Problem to work on -
The data is to be reproduced in full and without error.

Data items:
------------------------------------------------------------
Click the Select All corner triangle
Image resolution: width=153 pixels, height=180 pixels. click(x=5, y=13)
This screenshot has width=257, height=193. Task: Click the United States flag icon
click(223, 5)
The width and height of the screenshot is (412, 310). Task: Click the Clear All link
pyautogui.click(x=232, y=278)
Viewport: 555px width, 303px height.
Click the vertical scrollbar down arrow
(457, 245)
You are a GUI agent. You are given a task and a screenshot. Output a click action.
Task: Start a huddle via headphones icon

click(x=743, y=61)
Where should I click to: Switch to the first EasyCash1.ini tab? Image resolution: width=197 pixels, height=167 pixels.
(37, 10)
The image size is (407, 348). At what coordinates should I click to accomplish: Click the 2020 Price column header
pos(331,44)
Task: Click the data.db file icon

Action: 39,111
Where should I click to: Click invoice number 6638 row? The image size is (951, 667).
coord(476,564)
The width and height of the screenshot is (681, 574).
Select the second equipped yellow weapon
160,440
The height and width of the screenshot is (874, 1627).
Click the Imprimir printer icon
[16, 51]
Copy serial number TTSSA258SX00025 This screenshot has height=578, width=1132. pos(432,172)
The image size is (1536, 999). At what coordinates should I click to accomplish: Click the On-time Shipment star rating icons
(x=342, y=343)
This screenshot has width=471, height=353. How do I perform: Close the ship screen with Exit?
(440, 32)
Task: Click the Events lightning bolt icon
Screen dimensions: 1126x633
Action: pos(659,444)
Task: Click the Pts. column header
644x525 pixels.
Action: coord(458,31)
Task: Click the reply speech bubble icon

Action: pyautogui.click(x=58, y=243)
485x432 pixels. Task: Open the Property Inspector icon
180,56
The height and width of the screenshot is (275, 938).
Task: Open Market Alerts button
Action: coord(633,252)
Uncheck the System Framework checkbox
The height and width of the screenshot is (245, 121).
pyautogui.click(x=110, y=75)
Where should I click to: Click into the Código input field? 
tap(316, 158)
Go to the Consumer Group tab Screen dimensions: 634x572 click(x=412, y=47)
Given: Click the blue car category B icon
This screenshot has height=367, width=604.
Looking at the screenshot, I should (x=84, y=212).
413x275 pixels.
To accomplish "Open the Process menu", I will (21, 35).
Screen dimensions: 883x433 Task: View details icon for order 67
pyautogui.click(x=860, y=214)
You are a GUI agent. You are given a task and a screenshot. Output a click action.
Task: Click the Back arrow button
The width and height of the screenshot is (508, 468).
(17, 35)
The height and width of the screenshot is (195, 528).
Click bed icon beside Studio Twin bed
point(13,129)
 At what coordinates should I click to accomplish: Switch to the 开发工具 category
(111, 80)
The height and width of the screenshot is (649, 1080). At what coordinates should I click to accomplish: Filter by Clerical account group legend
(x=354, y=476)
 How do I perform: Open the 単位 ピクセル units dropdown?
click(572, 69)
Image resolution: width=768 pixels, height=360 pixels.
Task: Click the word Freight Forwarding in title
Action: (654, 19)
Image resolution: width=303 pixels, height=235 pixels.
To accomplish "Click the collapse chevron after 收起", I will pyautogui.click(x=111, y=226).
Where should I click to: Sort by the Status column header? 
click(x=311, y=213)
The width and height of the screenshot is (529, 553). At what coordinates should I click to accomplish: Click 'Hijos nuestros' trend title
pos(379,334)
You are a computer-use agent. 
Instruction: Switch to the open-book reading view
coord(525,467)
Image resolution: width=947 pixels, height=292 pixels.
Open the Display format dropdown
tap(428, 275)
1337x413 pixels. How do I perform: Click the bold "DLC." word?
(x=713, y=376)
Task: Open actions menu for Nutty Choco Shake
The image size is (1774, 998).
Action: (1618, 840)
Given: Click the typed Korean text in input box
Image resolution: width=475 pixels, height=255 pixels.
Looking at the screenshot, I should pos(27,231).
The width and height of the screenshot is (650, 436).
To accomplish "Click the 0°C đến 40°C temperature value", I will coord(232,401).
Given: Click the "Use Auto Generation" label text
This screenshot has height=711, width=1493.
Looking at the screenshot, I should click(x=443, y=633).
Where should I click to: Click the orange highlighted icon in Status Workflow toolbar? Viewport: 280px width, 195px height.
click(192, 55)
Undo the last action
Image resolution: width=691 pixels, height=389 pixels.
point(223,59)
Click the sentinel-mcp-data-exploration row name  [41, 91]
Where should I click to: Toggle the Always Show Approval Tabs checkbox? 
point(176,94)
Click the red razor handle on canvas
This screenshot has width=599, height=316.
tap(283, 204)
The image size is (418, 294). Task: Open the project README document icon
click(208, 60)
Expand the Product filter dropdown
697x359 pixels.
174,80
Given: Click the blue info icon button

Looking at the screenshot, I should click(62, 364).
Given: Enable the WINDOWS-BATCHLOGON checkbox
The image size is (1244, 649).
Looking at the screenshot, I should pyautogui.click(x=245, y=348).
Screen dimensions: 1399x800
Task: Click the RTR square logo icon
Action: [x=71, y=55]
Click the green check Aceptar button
------------------------------------------------------------
Reply to the task -
Click the Select All corner triangle
Image resolution: width=153 pixels, height=180 pixels. click(x=5, y=13)
This screenshot has width=257, height=193. Task: Click the United States flag icon
click(223, 5)
The width and height of the screenshot is (412, 310). Task: Click the Clear All link
pyautogui.click(x=232, y=278)
Viewport: 555px width, 303px height.
Click the vertical scrollbar down arrow
(457, 245)
You are a GUI agent. You are given a task and a screenshot. Output a click action.
Task: Start a huddle via headphones icon

click(x=743, y=61)
Where should I click to: Switch to the first EasyCash1.ini tab? Image resolution: width=197 pixels, height=167 pixels.
(37, 10)
The image size is (407, 348). At what coordinates should I click to accomplish: Click the 2020 Price column header
pos(331,44)
Task: Click the data.db file icon

Action: 39,111
Where should I click to: Click invoice number 6638 row? The image size is (951, 667).
coord(476,564)
The width and height of the screenshot is (681, 574).
Select the second equipped yellow weapon
160,440
The height and width of the screenshot is (874, 1627).
Click the Imprimir printer icon
[16, 51]
Copy serial number TTSSA258SX00025 This screenshot has height=578, width=1132. pos(432,172)
The image size is (1536, 999). At what coordinates should I click to accomplish: Click the On-time Shipment star rating icons
(x=342, y=343)
This screenshot has width=471, height=353. How do I perform: Close the ship screen with Exit?
(440, 32)
Task: Click the Events lightning bolt icon
Screen dimensions: 1126x633
Action: pos(659,444)
Task: Click the Pts. column header
644x525 pixels.
Action: coord(458,31)
Task: Click the reply speech bubble icon

Action: pyautogui.click(x=58, y=243)
485x432 pixels. Task: Open the Property Inspector icon
180,56
The height and width of the screenshot is (275, 938).
Task: Open Market Alerts button
Action: coord(633,252)
Uncheck the System Framework checkbox
The height and width of the screenshot is (245, 121).
pyautogui.click(x=110, y=75)
Where should I click to: Click into the Código input field? 
tap(316, 158)
Go to the Consumer Group tab Screen dimensions: 634x572 click(x=412, y=47)
Given: Click the blue car category B icon
This screenshot has height=367, width=604.
Looking at the screenshot, I should (x=84, y=212).
413x275 pixels.
To accomplish "Open the Process menu", I will (21, 35).
Screen dimensions: 883x433 Task: View details icon for order 67
pyautogui.click(x=860, y=214)
You are a GUI agent. You are given a task and a screenshot. Output a click action.
Task: Click the Back arrow button
The width and height of the screenshot is (508, 468).
(17, 35)
The height and width of the screenshot is (195, 528).
Click bed icon beside Studio Twin bed
point(13,129)
 At what coordinates should I click to accomplish: Switch to the 开发工具 category
(111, 80)
The height and width of the screenshot is (649, 1080). At what coordinates should I click to accomplish: Filter by Clerical account group legend
(x=354, y=476)
 How do I perform: Open the 単位 ピクセル units dropdown?
click(572, 69)
Image resolution: width=768 pixels, height=360 pixels.
Task: Click the word Freight Forwarding in title
Action: (654, 19)
Image resolution: width=303 pixels, height=235 pixels.
To accomplish "Click the collapse chevron after 收起", I will pyautogui.click(x=111, y=226).
Where should I click to: Sort by the Status column header? 
click(x=311, y=213)
The width and height of the screenshot is (529, 553). At what coordinates should I click to accomplish: Click 'Hijos nuestros' trend title
pos(379,334)
You are a computer-use agent. 
Instruction: Switch to the open-book reading view
coord(525,467)
Image resolution: width=947 pixels, height=292 pixels.
Open the Display format dropdown
tap(428, 275)
1337x413 pixels. How do I perform: Click the bold "DLC." word?
(x=713, y=376)
Task: Open actions menu for Nutty Choco Shake
The image size is (1774, 998).
Action: (1618, 840)
Given: Click the typed Korean text in input box
Image resolution: width=475 pixels, height=255 pixels.
Looking at the screenshot, I should pos(27,231).
The width and height of the screenshot is (650, 436).
To accomplish "Click the 0°C đến 40°C temperature value", I will coord(232,401).
Given: Click the "Use Auto Generation" label text
This screenshot has height=711, width=1493.
Looking at the screenshot, I should click(x=443, y=633).
Where should I click to: Click the orange highlighted icon in Status Workflow toolbar? Viewport: 280px width, 195px height.
click(192, 55)
Undo the last action
Image resolution: width=691 pixels, height=389 pixels.
point(223,59)
Click the sentinel-mcp-data-exploration row name  [41, 91]
Where should I click to: Toggle the Always Show Approval Tabs checkbox? 
point(176,94)
Click the red razor handle on canvas
This screenshot has width=599, height=316.
tap(283, 204)
The image size is (418, 294). Task: Open the project README document icon
click(208, 60)
Expand the Product filter dropdown
697x359 pixels.
174,80
Given: Click the blue info icon button

Looking at the screenshot, I should click(62, 364).
Given: Enable the WINDOWS-BATCHLOGON checkbox
The image size is (1244, 649).
Looking at the screenshot, I should pyautogui.click(x=245, y=348).
Screen dimensions: 1399x800
Task: Click the RTR square logo icon
Action: [x=71, y=55]
Click the green check Aceptar button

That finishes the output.